03.29.20
Oh, a storm is threat’ning
My very life today
If I don’t get some shelter
Oh yeah, I’m gonna fade away–Rolling Stones
So many friends sent me the article last week by Scott Berinato, in the Harvard Business Review, “That Discomfort You’re Feeling is Grief.” He writes:
“There is a storm coming. There’s something bad out there. With a virus, this kind of grief is so confusing for people. Our primitive mind knows something bad is happening, but you can’t see it. This breaks our sense of safety. We’re feeling that loss of safety. I don’t think we’ve collectively lost our sense of general safety like this. Individually or as smaller groups, people have felt this. But all together, this is new. We are grieving on a micro and a macro level.”

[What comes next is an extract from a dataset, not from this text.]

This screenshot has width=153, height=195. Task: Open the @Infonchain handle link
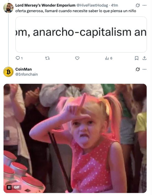[x=26, y=74]
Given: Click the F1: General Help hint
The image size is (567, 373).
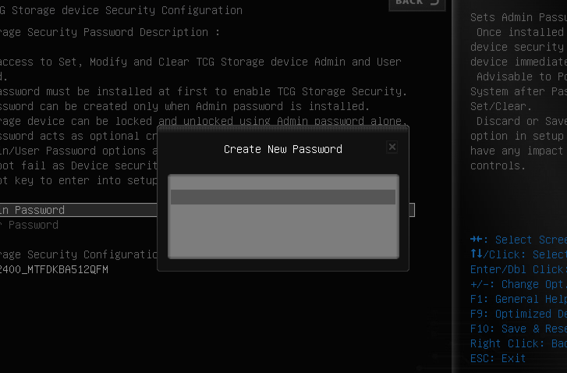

You can feel the collective grief in conversations with a loved one, and I would guess we each are experiencing our own private, lonely grief for what is threatened or lost in our individual lives. For me, it has been the geographic distance separating me from my children and their families, which feels like the loss of safety which Berinato describes. There has always been a geographic distance between me and my grown children, but never has it felt so lonely and so unsettling to be apart. With Joy and her family still in Finland, under a State Department Level 4 Travel Advisory, there is a bubbling sense of dread that they could be stuck there for who knows how long, so far from family, especially their son, Fletcher, whose campus closed down in Washington. They are looking at how to get out. In times of danger, I think all moms want their chicks at least close to the nest, if not in it. As Pooh tells Piglet, “we’re going home, because that’s the best thing to do right now” which feels like sound advice.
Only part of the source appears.